#### [УСЛОВИЕ ЗАДАНИЯ]
Ответьте на вопросы по отрывку о службе отца в кавалерии:
(а) Что отец приносил своей лошади?
(б) Что случилось с лошадью отца во время «рубки лозы»?
(в) Где нашлись две другие фотографии?

#### [ФРАГМЕНТ ТЕКСТА]
* * * * * * *

Части эти принадлежали НКВД. Это были отборные, в основном кавалерийские соединения. Отцу армейская служба давалась мучительно. Городской парень, он вообще побаивался лошадей, а тут должен был ухаживать за своей лошадью, чистить ее, кормить, поить, чинить упряжь, учиться верховой езде, джигитовке. Каждый раз он буквально заставлял себя войти в стойло к лошади, причем так, чтобы она его не лягнула. Он приносил ей весь свой дневной паек хлеба и весь сахар в количестве двух кусочков. Его непосредственный начальник, командир взвода, из казаков, смотрел на папу так, как казак и должен смотреть на еврея. За любую провинность он получал наряды вне очереди и зуботычины. Но, справедливости ради надо сказать, что верховая езда и джигитовка действительно не шли у папы. Лошадь, чувствуя его слабину, часто брыкалась и сбрасывала его на землю. А однажды во время «рубки лозы» он отрубил лошади ухо. Есть такое упражнение у кавалеристов: ставятся шесты с привязанными к ним сверху вениками, и нужно на полном скаку эти веники порубить шашкой. Как-то раз шашка у папы вильнула в руке и лошадь его осталась без уха. Отец никогда не рассказывал, чем он еще занимался там, в войсках ЧОНа, и я догадываюсь почему. На память об этих годах у него осталось несколько фотографий. На одной из них, видимо из самых первых, изображен молодой человек в военной форме, огромных сапогах, сидящий на стуле. Он наголо пострижен, уши от этого кажутся ужасно большими. Двумя руками, вытянутыми вперед, он держит за эфес шашку, упираясь ею в пол. Страшно худой, очень гордый. Это отец прислал маме похвастаться. Фотография эта лежала в нашем семейном альбоме, а две другие я случайно обнаружил в дальнем ящике шкафа под грудой старого белья. На них были запечатлены военные в длинных, почти до полу кавалерийских шинелях, портупеях, с хорошей выправкой, с лицами властными и уверенным взглядом. Судя по шпалам на петличках, все в больших чинах. Было только очень досадно, что лица некоторых залиты синими чернилами.

* * * * * * *

#### [ПРЕДСТАВЛЕННЫЕ ДАННЫЕ]
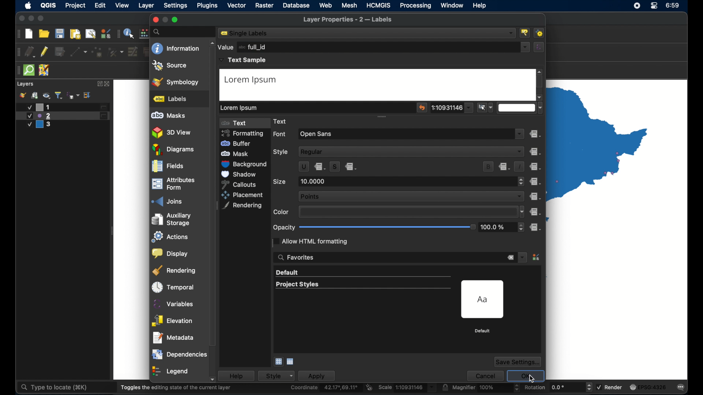 This screenshot has width=703, height=395. Describe the element at coordinates (175, 48) in the screenshot. I see `information` at that location.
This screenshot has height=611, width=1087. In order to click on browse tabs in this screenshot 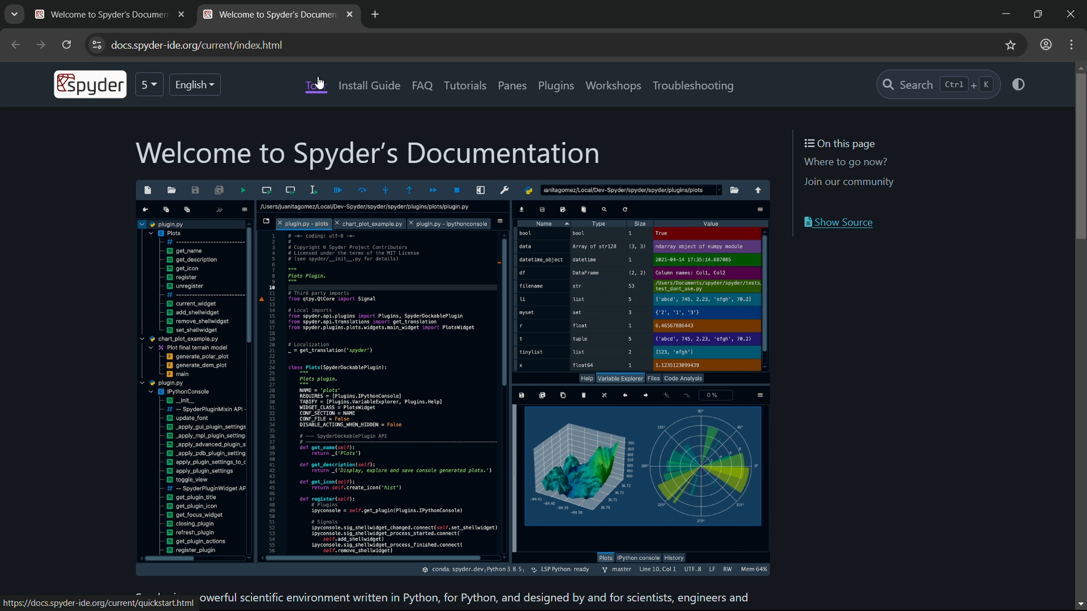, I will do `click(14, 15)`.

* * * * * * *

#### [РЕШЕНИЕ ЗАДАНИЯ]
(а) Весь свой дневной паек хлеба и весь сахар, то есть два кусочка.
(б) Шашка вильнула в руке отца, и он отрубил лошади ухо.
(в) В дальнем ящике шкафа под грудой старого белья.